▶ _Set problem_
Lay out the following lines as a numbered list, omitting blank lines, and cover every entry.

▶ _Listed records_
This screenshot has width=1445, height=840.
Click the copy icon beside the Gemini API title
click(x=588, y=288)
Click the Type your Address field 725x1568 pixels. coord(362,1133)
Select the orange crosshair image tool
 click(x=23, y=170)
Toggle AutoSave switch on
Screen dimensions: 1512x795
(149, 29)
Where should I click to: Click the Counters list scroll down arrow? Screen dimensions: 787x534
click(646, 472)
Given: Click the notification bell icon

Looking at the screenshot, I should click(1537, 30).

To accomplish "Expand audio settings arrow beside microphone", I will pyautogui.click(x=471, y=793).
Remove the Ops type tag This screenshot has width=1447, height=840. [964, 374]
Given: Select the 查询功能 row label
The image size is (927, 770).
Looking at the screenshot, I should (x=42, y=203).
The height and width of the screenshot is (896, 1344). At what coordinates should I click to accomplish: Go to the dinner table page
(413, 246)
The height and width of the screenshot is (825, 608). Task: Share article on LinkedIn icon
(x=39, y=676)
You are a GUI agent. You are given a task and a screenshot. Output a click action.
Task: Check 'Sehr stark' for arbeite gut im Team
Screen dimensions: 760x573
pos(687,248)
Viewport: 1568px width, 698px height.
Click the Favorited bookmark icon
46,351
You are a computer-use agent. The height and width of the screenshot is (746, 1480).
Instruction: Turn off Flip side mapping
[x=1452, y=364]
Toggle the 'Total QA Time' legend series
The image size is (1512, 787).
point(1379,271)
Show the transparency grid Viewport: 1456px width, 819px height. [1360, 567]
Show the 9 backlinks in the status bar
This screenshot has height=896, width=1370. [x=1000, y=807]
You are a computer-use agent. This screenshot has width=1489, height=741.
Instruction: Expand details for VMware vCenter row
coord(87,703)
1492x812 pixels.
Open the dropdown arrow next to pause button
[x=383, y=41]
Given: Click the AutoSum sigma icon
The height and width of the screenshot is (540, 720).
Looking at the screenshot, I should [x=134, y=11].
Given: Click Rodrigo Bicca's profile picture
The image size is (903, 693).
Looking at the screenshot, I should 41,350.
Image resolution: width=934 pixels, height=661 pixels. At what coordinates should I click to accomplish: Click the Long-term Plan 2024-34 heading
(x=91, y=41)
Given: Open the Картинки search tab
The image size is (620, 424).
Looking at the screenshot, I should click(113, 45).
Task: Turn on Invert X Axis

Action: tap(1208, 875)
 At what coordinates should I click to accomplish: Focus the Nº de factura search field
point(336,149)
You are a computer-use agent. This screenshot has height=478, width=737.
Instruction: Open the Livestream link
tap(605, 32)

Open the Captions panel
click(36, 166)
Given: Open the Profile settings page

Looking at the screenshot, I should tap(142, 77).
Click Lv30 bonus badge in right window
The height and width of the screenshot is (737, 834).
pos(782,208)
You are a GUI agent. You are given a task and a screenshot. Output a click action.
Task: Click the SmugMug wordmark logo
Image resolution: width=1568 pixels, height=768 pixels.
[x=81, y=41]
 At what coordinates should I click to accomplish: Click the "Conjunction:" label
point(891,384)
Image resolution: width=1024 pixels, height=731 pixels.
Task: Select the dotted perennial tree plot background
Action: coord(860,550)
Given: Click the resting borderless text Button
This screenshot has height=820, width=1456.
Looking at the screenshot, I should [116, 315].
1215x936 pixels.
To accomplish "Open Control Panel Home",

▶ _Expected output_
1. This screenshot has width=1445, height=840.
2. Click the copy icon beside the Gemini API title
3. click(x=588, y=288)
4. Click the Type your Address field 725x1568 pixels. coord(362,1133)
5. Select the orange crosshair image tool
6.  click(x=23, y=170)
7. Toggle AutoSave switch on
8. Screen dimensions: 1512x795
9. (149, 29)
10. Where should I click to: Click the Counters list scroll down arrow? Screen dimensions: 787x534
11. click(646, 472)
12. Given: Click the notification bell icon
13. Looking at the screenshot, I should click(1537, 30).
14. To accomplish "Expand audio settings arrow beside microphone", I will pyautogui.click(x=471, y=793).
15. Remove the Ops type tag This screenshot has width=1447, height=840. [964, 374]
16. Given: Select the 查询功能 row label
17. The image size is (927, 770).
18. Looking at the screenshot, I should (x=42, y=203).
19. The height and width of the screenshot is (896, 1344). At what coordinates should I click to accomplish: Go to the dinner table page
20. (413, 246)
21. The height and width of the screenshot is (825, 608). Task: Share article on LinkedIn icon
22. (x=39, y=676)
23. You are a GUI agent. You are given a task and a screenshot. Output a click action.
24. Task: Check 'Sehr stark' for arbeite gut im Team
25. Screen dimensions: 760x573
26. pos(687,248)
27. Viewport: 1568px width, 698px height.
28. Click the Favorited bookmark icon
29. 46,351
30. You are a computer-use agent. The height and width of the screenshot is (746, 1480).
31. Instruction: Turn off Flip side mapping
32. [x=1452, y=364]
33. Toggle the 'Total QA Time' legend series
34. The image size is (1512, 787).
35. point(1379,271)
36. Show the transparency grid Viewport: 1456px width, 819px height. [1360, 567]
37. Show the 9 backlinks in the status bar
38. This screenshot has height=896, width=1370. [x=1000, y=807]
39. You are a computer-use agent. This screenshot has width=1489, height=741.
40. Instruction: Expand details for VMware vCenter row
41. coord(87,703)
42. 1492x812 pixels.
43. Open the dropdown arrow next to pause button
44. [x=383, y=41]
45. Given: Click the AutoSum sigma icon
46. The height and width of the screenshot is (540, 720).
47. Looking at the screenshot, I should [x=134, y=11].
48. Given: Click Rodrigo Bicca's profile picture
49. The image size is (903, 693).
50. Looking at the screenshot, I should 41,350.
51. Image resolution: width=934 pixels, height=661 pixels. At what coordinates should I click to accomplish: Click the Long-term Plan 2024-34 heading
52. (x=91, y=41)
53. Given: Open the Картинки search tab
54. The image size is (620, 424).
55. Looking at the screenshot, I should click(113, 45).
56. Task: Turn on Invert X Axis
57. Action: tap(1208, 875)
58.  At what coordinates should I click to accomplish: Focus the Nº de factura search field
59. point(336,149)
60. You are a computer-use agent. This screenshot has height=478, width=737.
61. Instruction: Open the Livestream link
62. tap(605, 32)
63. Open the Captions panel
64. click(36, 166)
65. Given: Open the Profile settings page
66. Looking at the screenshot, I should tap(142, 77).
67. Click Lv30 bonus badge in right window
68. The height and width of the screenshot is (737, 834).
69. pos(782,208)
70. You are a GUI agent. You are given a task and a screenshot. Output a click action.
71. Task: Click the SmugMug wordmark logo
72. Image resolution: width=1568 pixels, height=768 pixels.
73. [x=81, y=41]
74.  At what coordinates should I click to accomplish: Click the "Conjunction:" label
75. point(891,384)
76. Image resolution: width=1024 pixels, height=731 pixels.
77. Task: Select the dotted perennial tree plot background
78. Action: coord(860,550)
79. Given: Click the resting borderless text Button
80. This screenshot has height=820, width=1456.
81. Looking at the screenshot, I should [116, 315].
82. 1215x936 pixels.
83. To accomplish "Open Control Panel Home",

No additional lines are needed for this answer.